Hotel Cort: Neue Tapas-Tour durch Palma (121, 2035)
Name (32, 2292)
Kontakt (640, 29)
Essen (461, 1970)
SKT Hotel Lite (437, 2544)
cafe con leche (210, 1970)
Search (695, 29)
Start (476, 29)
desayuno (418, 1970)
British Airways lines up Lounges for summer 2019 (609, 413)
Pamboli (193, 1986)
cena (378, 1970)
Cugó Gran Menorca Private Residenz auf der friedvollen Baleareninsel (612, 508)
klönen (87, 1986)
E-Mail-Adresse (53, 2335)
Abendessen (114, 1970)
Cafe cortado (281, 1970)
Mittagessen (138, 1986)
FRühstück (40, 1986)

########

● What you need to do
Please keep only the lines of the listing above that contain the word "Hotel".

● Final result
Hotel Cort: Neue Tapas-Tour durch Palma (121, 2035)
SKT Hotel Lite (437, 2544)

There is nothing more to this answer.